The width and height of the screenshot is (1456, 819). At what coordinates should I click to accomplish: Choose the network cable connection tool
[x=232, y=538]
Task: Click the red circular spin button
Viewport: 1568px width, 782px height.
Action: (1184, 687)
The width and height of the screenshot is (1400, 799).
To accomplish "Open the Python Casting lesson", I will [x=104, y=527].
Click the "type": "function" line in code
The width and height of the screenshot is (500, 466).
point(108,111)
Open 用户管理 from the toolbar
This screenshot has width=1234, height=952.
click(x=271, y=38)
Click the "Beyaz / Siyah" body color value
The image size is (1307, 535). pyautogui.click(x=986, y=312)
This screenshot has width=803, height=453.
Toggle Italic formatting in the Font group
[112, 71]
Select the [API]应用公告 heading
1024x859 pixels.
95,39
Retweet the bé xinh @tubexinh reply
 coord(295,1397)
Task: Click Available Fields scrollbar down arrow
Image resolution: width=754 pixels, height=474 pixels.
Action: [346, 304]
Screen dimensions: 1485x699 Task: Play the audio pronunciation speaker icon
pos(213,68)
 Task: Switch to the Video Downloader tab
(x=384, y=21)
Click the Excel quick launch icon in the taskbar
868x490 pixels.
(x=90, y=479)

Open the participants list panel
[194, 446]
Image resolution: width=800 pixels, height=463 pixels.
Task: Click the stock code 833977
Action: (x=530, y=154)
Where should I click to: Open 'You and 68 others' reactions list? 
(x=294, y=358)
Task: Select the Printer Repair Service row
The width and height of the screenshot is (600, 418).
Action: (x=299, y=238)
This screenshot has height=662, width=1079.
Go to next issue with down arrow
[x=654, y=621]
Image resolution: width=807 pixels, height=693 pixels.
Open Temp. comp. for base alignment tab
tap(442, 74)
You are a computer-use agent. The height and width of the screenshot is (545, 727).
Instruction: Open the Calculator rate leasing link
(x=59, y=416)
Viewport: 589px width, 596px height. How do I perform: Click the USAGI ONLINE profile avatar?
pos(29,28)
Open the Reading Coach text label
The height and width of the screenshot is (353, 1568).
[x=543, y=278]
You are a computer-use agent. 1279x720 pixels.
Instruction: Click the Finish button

Prompt: Print the line that contains "The height and width of the screenshot is (353, 1568).", then every later line of the entries above up to and including the last, all exactly as written.

Final answer:
The height and width of the screenshot is (353, 1568).
[x=543, y=278]
You are a computer-use agent. 1279x720 pixels.
Instruction: Click the Finish button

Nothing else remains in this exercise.